Disclaimer: Right off the bat, IANABS (the BS in this case stands for Brain Scientist). This is all research, reading, and attempting to understand. Here be dragons!

My educational background is in Computer Science and Psychology, or Human-Computer Interaction. In the real world™, this led to an interest and a career in User Experience Design.

However, I’m rather fascinated by futuristic concepts like Neurotechnology and AI; so much so that I’ve made Neurotech one of the focus areas of this sabbatical. For the last 5 days (and the next 95), I’m exploring an idea I had back in 2014, which I’ve since been affectionately referring to as “Megabrain”.

The Concept

To convey the thought behind Megabrain, I’d like you to visualize something for me.

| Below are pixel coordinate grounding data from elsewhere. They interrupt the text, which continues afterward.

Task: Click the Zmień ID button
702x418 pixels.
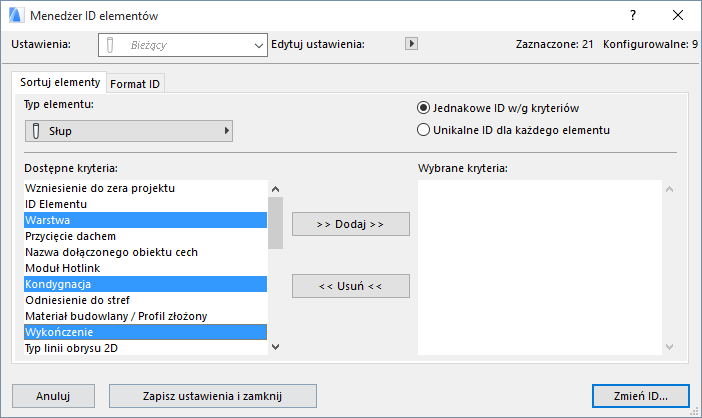Action: point(641,395)
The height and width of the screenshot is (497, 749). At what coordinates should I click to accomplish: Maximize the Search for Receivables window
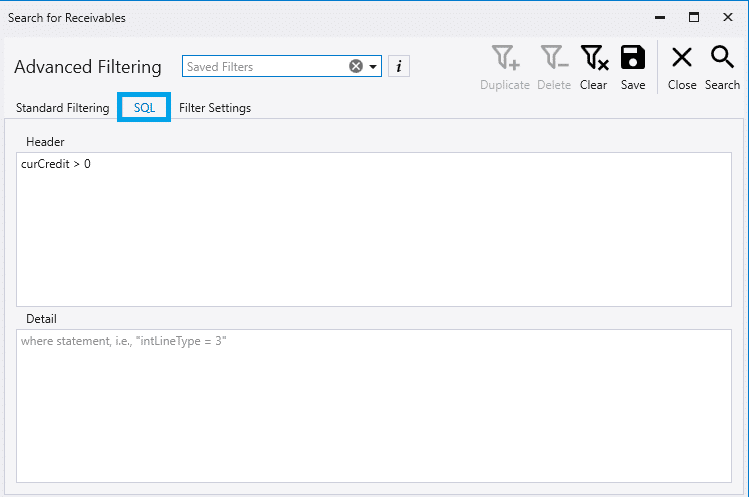point(693,18)
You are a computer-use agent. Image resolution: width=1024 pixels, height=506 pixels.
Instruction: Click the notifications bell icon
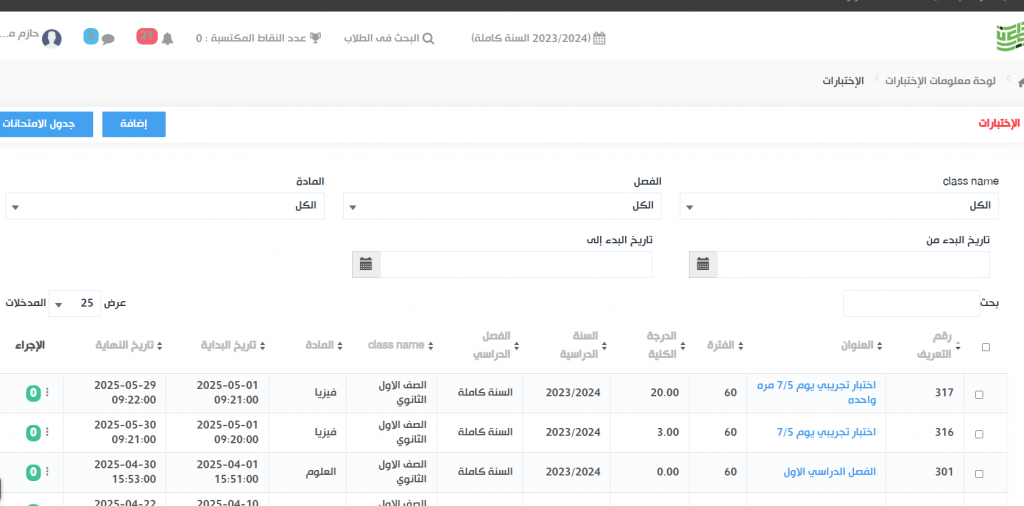point(167,38)
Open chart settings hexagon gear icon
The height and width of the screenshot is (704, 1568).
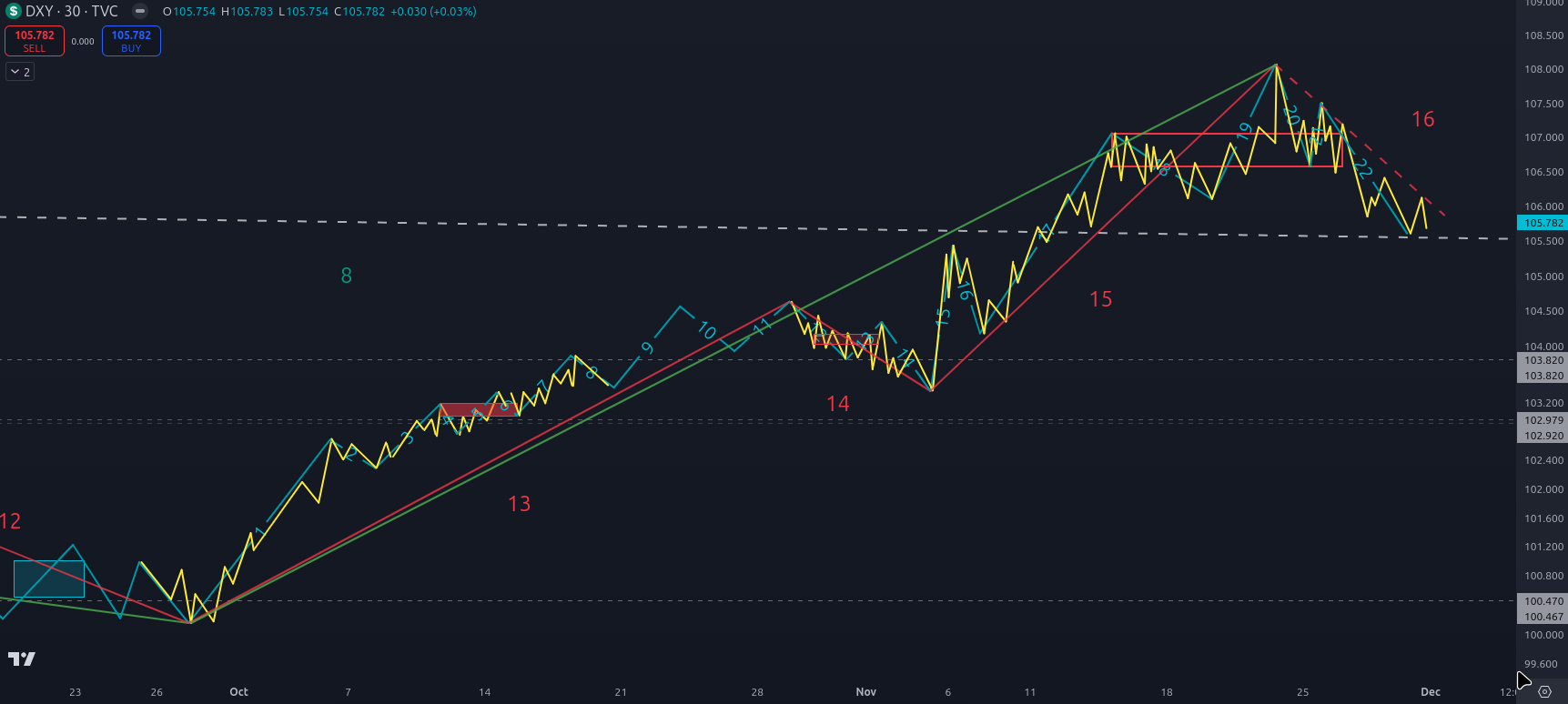(1544, 692)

I want you to think back to a moment in your life when you felt truly connected to another human being. Totally on the same wavelength. This could have been a friend, a date, a child, or a stranger – and it could have been in joy or in sorrow. Got one?

Now imagine multiplying this connection by approximately 7 billion, and imagine having it on 24/7. It sounds a tad overwhelming, and it probably would be, unless appropriate throttling or selection mechanisms are put in place. However, if you were to invite a human from 1920 into our lives today, they’d probably be overwhelmed just by looking at their brand new iPhone!

So if we could suspend disbelief for a second, let’s first talk about the kinds of problems we could solve with this mechanism – then, about the problems we could introduce.

Problems

Wasted Time

We spend large portions of our lives learning things someone else already knows, as per this helpful visualization of acquiring a PhD.

If the white circle is all human knowledge, the blue portion indicates stuff you learn in elementary school, green in high school, light red through your specialized Bachelor’s degree, medium red during your Master’s, and deep red by reading all existing research material in your slice of your field. Then finally – finally! – you’re ready to push past the boundary of all of humankind’s wisdom, and actually create or discover something new.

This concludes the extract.